We observed a mortality rate of 88% in patients requiring invasive mechanical ventilation (IMV). This subset experiences high mortality in published data, ranging from 65 to 75% in several studies [10, 26]. These poor outcomes had prompted alternate strategies in the past, such as utilizing NIV in the ward to avoid potential intubation. However, trials of NIV in the ward are associated with high rates of failure (45 to 60%) and a subsequent higher mortality in those who fail NIV [28, 41, 42]. Although this was challenged by a recent meta-analysis, the question is still unresolved due to suboptimal quality of the included studies, and is not recommended by current guidelines [43, 44]. Consideration of patient frailty and the reversibility of underlying respiratory failure and haematologic malignancy should be a priority before deciding on intubation and ventilation in this context [45].

A microbiologic etiology was documented in 25% of patients with sepsis, broadly in keeping with culture positivity rates of 20–30% noted in most studies [46]. Concerningly, five out of eight isolated GNBs were carbapenem resistant, which are often observed at rates of 40–60% at tertiary centres in India [47,48,49,50].

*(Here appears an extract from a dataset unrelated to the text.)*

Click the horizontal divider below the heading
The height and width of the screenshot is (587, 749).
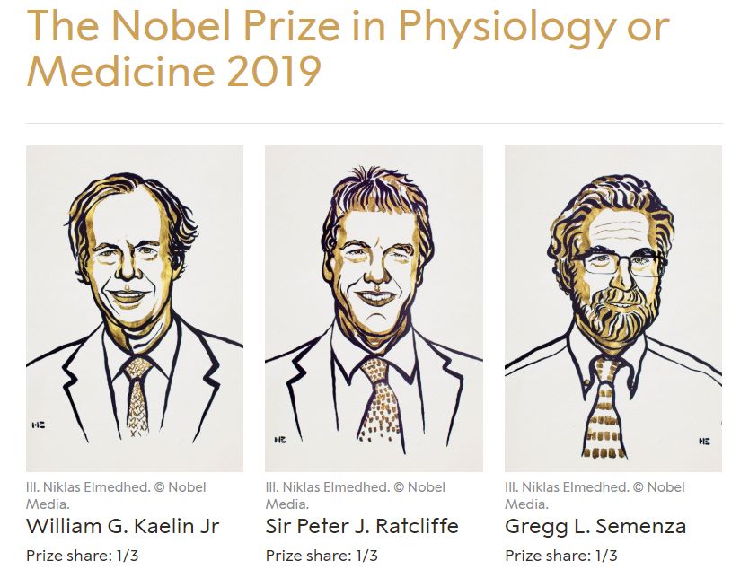[374, 123]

In resource limited settings, the process of ICU care must necessarily involve financial discussions, as costs of ICU care are significant and often borne out of pocket [51]. This process goes beyond the initial ICU admission and is necessary to avoid imposing unnecessary financial burden when patients are not likely to improve. Therefore, even after admission to ICU, reappraisal of goals and extent of ICU care is paramount and can be assisted by several prognostic factors identified in this study. Involvement of more than two major organs, high inotropic requirement (indicated by a VIS of ≥ 12) and underlying AML warrants a more critical reassessment and lowering the threshold for changing goals of ICU care.

Neutropenia alone should not be considered a negative prognostic factor in this patient subgroup [44]. A recent study from India demonstrated a higher risk of mortality for neutropenic patients, likely due to a higher representation of acute leukemia and use of IMV in over 60% of patients [28]. We did not observe a similar association, indicating that decisions to change goals of care in ICU should depend on measures of organ severity and not neutropenia alone.

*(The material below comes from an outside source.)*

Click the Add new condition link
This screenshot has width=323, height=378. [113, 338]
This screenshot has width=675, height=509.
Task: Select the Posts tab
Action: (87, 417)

There are several nuances to considering AML as a negative prognostic factor. In India, baseline mortality with AML is significantly higher owing to fungal and gram negative infections, and high rates of treatment discontinuation are noted due to financial reasons [17]. In addition, the effect of age on mortality even without critical illness becomes apparent beyond 50–55 years of age [52]. These differences and the additional cost of ICU care become even more significant, emphasizing their crucial role in the discussing goals of ICU care.

Our study has two limitations which may restrict universal application of these results. First, a higher proportion of patients with myeloma compared to AML is an unexpected finding, and may be a result of patient demographics, regional epidemiology, and referral patterns. We have recently demonstrated financial and social factors leading to significant non initiation of therapy in Indian patients with AML, which may have a greater impact in those requiring ICU care [52]. Secondly, our data from a private academic institution may not be universally applicable. Both these limitations can be potentially overcome by accruing data from several Indian institutions from public and private backgrounds with varying funding.

Conclusions

Our study demonstrates a high rate of short term mortality in patients with haematologic malignancies requiring critical care, and identifies the presence of AML, requirement of mechanical ventilatory support, and high inotropic requirement as negative prognostic factors. Early identification of suitable candidates and daily re-evaluation of prognostic factors can enable improved communication with families can allow well-informed decisions regarding goals of care.